The cost of housing, energy and gasoline will create even more of a demand for public transportation, Dyer said.

Ashbeck Blasts Community Groups

During public comment, Leadership Counsel for Justice and Accountability co-executive director Veronica Garibay said the Measure C plan was rushed and did not meet the needs of the community.

“This process has failed to meaningfully include the community. And I’d like to start that by noting that even the modified plan falls short of what community residents have asked for, for many years,” Garibay said.

Clovis City Councilwoman Lynne Ashbeck — FCTA vice chair — responded to the criticism from social justice groups that the Measure C process did not engage the community well enough. She did not hold back.

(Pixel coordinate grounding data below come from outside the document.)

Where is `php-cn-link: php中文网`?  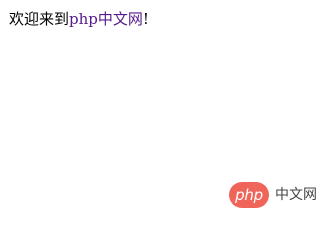
php-cn-link: php中文网 is located at coordinates (106, 19).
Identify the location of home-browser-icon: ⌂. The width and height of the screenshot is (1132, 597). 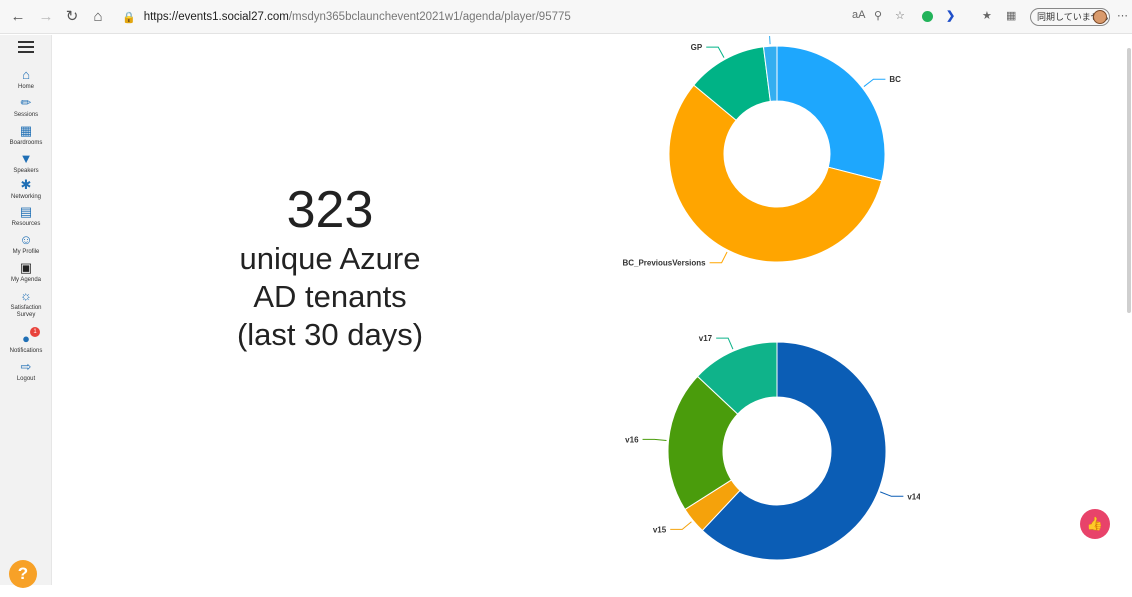
(98, 17).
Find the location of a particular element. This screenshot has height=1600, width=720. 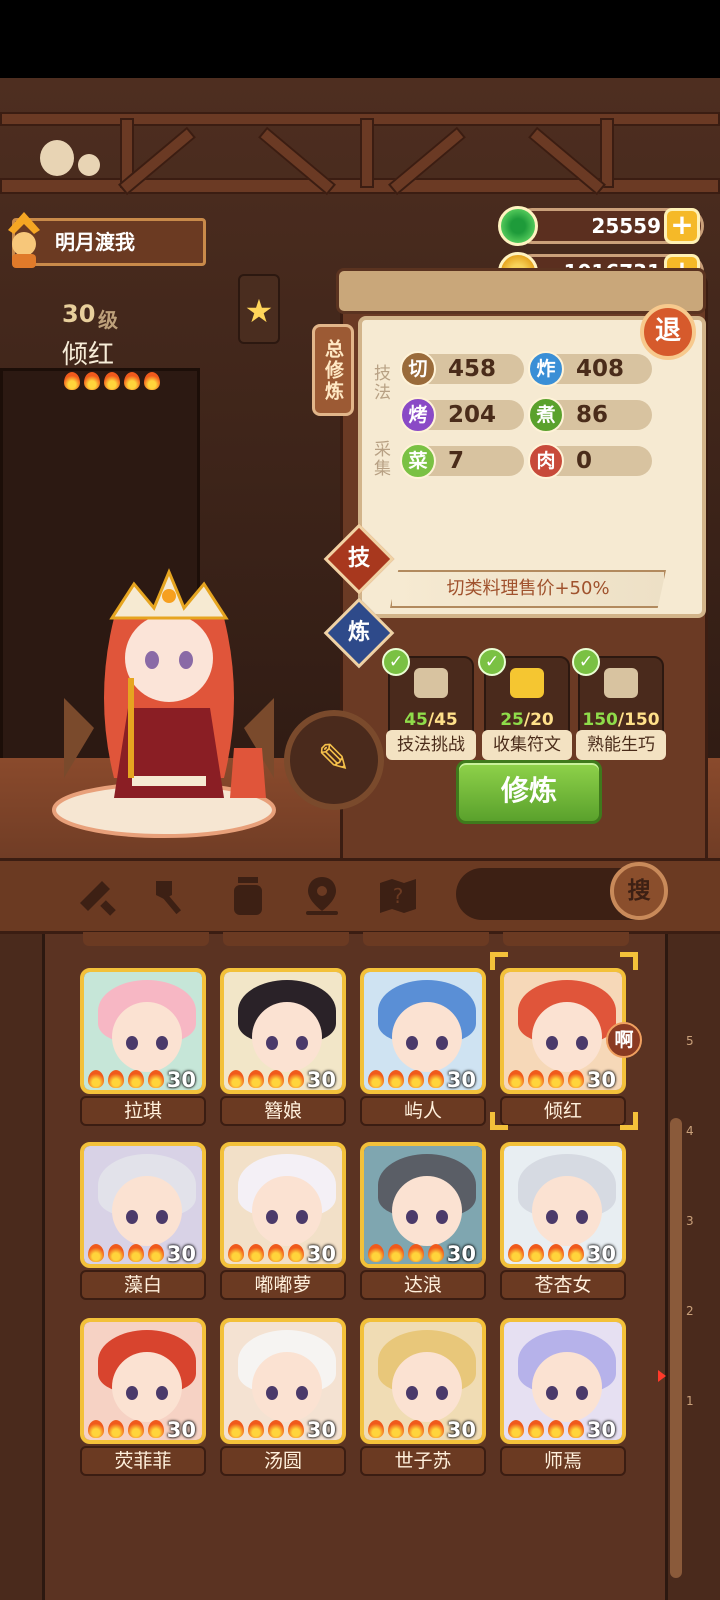

shovel-filter-icon is located at coordinates (172, 895).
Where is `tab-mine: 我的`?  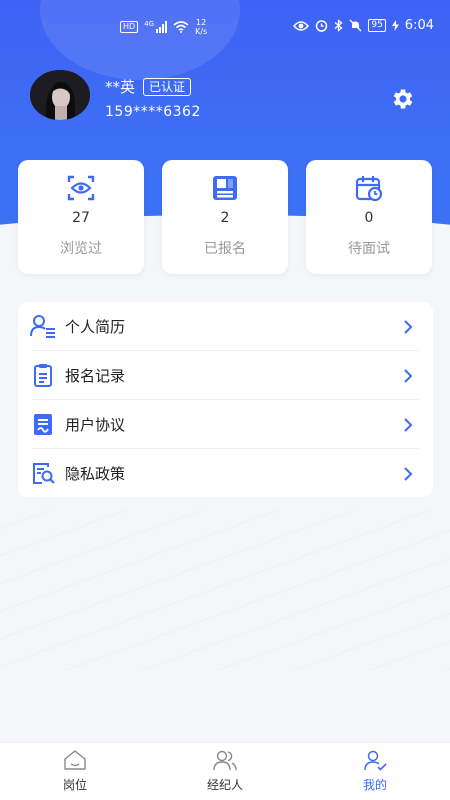 tab-mine: 我的 is located at coordinates (375, 772).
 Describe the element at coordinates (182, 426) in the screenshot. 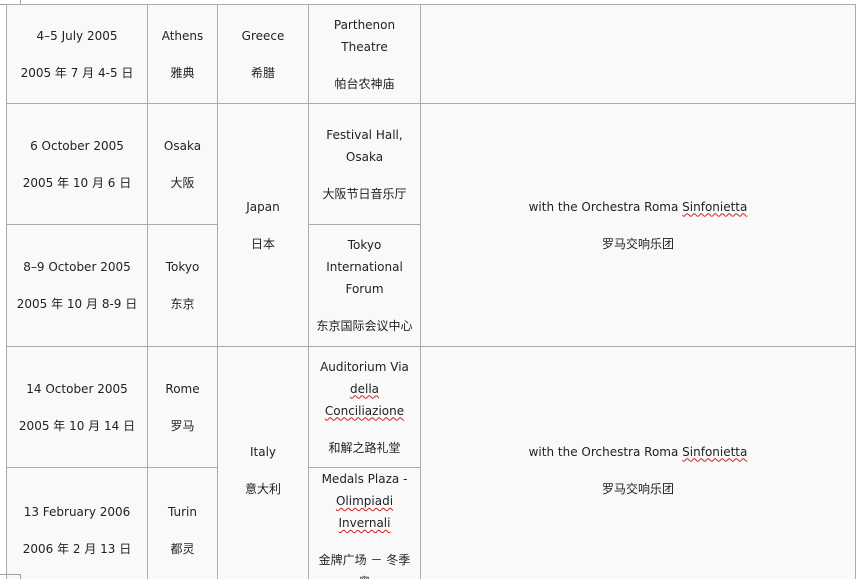

I see `city-chinese: 罗马` at that location.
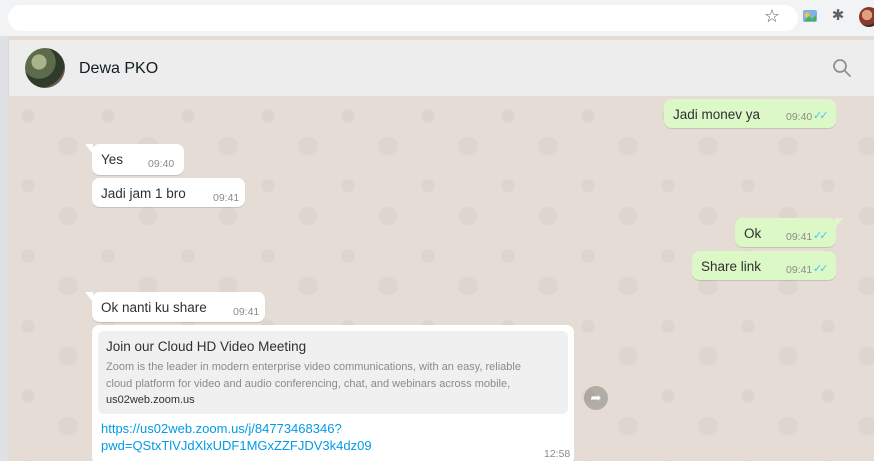  I want to click on puzzle-icon: ✱, so click(838, 16).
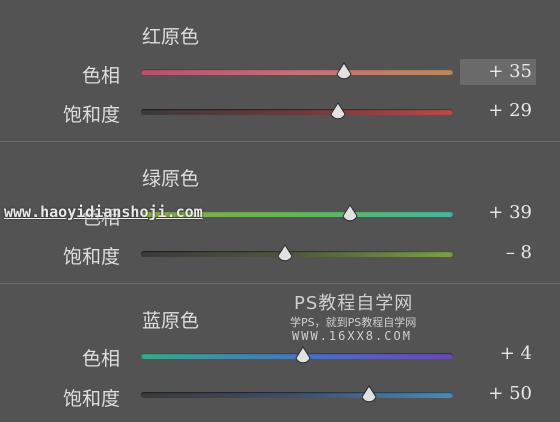 The width and height of the screenshot is (560, 422). Describe the element at coordinates (344, 72) in the screenshot. I see `red-hue-slider-thumb` at that location.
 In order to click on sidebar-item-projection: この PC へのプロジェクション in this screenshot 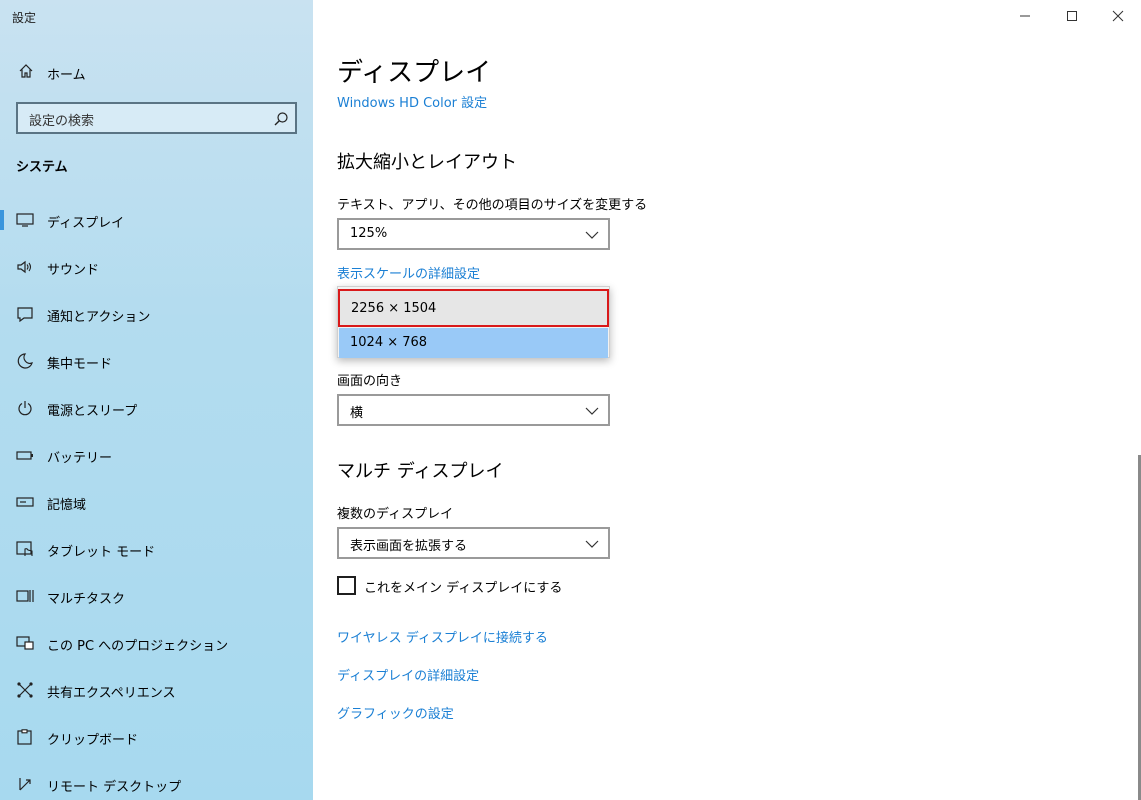, I will do `click(156, 643)`.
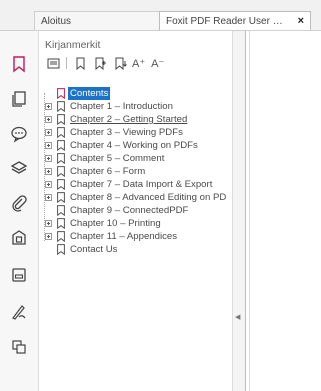  What do you see at coordinates (19, 203) in the screenshot?
I see `attachment-icon` at bounding box center [19, 203].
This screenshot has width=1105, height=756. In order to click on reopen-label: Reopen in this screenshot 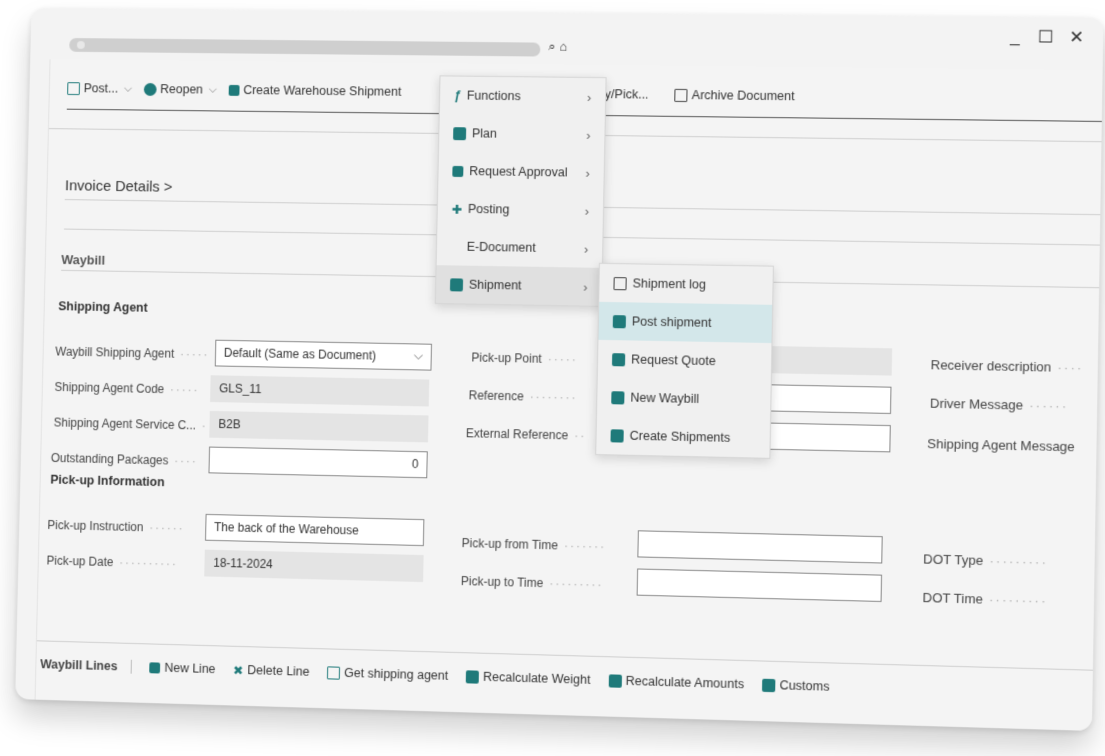, I will do `click(182, 90)`.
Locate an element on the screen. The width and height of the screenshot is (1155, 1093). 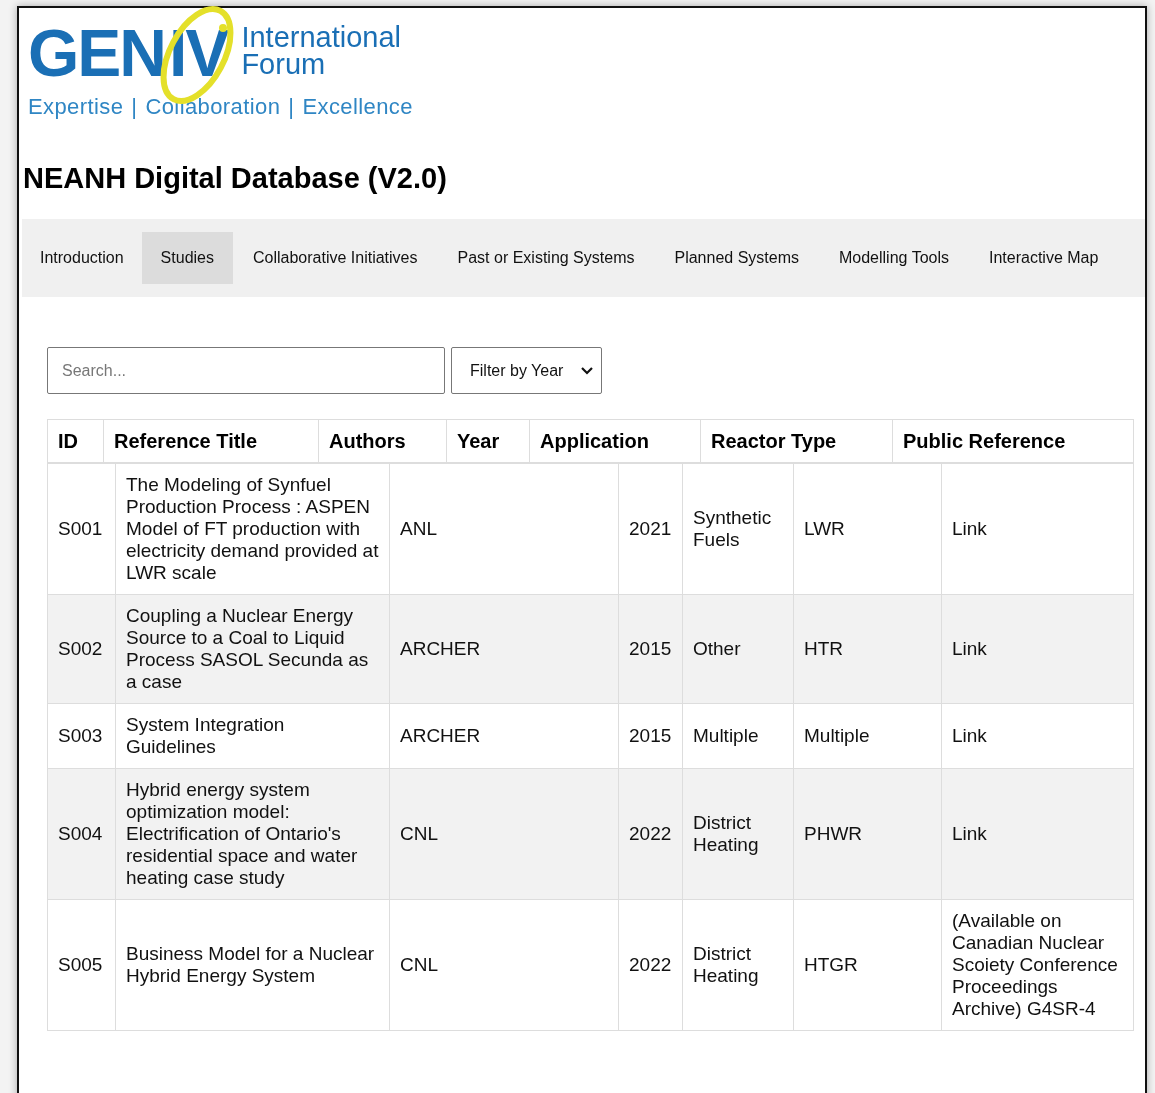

“The inability of your constituents to have their voices heard is a result of your performance in this process. And if you had spent as much time bringing people here to oppose the measure as you, if you could have invested that time into voices to help us shape it, we might be in a different place,” Ashbeck said to community-based organizations that opposed the Measure C renewal.

“I think you missed an opportunity to bring those voices into the space. And that was really the role of the steering committee. But it turned out that isn’t what the CBO came for. They came to just oppose and slow down the process. And it’s hard for me to see any other way,” Ashbeck said.

LCJA, in a letter, accused FCTA and other government agencies of violating the state’s open meeting laws, CEQA — the state’s environmental review law — and election code.